WHAT IS EXPECTED
Turn the stretch of lines from the start of the records through the line containing "click(x=38, y=19)" into a numbered list, leaving out blank lines. Include both ends and nothing past that line.

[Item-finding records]
>> START

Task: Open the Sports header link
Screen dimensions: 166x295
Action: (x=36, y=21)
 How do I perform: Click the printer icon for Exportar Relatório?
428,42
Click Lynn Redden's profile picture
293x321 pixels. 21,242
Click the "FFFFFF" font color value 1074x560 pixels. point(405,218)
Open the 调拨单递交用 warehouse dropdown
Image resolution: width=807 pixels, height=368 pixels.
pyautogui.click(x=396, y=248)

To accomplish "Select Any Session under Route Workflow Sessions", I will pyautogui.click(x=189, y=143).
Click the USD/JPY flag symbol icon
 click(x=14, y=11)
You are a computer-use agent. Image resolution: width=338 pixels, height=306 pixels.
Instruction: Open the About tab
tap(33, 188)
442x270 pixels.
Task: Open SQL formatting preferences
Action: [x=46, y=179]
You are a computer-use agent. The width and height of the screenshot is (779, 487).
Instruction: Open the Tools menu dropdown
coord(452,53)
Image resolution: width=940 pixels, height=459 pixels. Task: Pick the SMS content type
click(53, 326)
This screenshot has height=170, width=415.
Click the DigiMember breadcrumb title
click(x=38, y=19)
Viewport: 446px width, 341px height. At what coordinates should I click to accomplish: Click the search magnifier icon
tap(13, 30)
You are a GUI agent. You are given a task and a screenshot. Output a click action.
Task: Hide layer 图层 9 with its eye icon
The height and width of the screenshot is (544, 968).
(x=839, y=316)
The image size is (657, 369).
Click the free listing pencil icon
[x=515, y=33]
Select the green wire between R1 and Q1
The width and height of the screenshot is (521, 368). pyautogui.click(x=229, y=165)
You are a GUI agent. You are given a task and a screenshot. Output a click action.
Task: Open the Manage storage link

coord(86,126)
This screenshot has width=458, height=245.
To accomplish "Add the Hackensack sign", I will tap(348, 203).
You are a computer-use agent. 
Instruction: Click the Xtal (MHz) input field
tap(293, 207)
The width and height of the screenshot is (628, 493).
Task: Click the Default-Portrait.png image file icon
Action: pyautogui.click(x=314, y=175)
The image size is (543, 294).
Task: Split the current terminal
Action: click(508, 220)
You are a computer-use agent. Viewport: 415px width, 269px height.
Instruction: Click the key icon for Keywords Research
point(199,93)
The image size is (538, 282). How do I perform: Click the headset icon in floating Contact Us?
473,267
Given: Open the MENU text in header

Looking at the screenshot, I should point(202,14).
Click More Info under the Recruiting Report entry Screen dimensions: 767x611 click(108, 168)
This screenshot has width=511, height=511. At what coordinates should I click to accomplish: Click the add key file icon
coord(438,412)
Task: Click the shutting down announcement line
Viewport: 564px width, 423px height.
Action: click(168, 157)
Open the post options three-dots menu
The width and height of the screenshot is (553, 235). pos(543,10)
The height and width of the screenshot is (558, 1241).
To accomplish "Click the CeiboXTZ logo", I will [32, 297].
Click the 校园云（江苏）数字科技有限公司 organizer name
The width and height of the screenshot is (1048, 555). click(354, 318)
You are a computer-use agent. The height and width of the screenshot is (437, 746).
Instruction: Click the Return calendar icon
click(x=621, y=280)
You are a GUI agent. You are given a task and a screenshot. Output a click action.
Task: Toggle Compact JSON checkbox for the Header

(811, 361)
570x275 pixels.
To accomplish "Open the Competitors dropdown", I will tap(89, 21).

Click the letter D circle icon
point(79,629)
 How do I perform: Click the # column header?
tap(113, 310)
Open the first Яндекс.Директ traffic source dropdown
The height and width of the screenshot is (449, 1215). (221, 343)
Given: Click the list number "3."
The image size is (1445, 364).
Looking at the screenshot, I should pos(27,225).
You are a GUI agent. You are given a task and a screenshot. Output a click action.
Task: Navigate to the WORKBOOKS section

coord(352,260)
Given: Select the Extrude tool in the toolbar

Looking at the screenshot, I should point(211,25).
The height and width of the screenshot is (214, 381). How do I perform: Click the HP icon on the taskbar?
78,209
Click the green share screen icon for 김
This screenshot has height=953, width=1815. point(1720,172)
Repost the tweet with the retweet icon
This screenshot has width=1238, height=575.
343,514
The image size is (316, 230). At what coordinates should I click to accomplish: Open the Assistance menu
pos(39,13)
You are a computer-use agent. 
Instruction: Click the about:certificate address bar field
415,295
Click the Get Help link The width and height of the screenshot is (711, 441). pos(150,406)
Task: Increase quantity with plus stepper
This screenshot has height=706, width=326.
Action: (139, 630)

>> END

THE COMPLETED TASK
1. Task: Open the Sports header link
2. Screen dimensions: 166x295
3. Action: (x=36, y=21)
4.  How do I perform: Click the printer icon for Exportar Relatório?
5. 428,42
6. Click Lynn Redden's profile picture
7. 293x321 pixels. 21,242
8. Click the "FFFFFF" font color value 1074x560 pixels. point(405,218)
9. Open the 调拨单递交用 warehouse dropdown
10. Image resolution: width=807 pixels, height=368 pixels.
11. pyautogui.click(x=396, y=248)
12. To accomplish "Select Any Session under Route Workflow Sessions", I will pyautogui.click(x=189, y=143).
13. Click the USD/JPY flag symbol icon
14.  click(x=14, y=11)
15. You are a computer-use agent. Image resolution: width=338 pixels, height=306 pixels.
16. Instruction: Open the About tab
17. tap(33, 188)
18. 442x270 pixels.
19. Task: Open SQL formatting preferences
20. Action: [x=46, y=179]
21. You are a computer-use agent. The width and height of the screenshot is (779, 487).
22. Instruction: Open the Tools menu dropdown
23. coord(452,53)
24. Image resolution: width=940 pixels, height=459 pixels. Task: Pick the SMS content type
25. click(53, 326)
26. This screenshot has height=170, width=415.
27. Click the DigiMember breadcrumb title
28. click(x=38, y=19)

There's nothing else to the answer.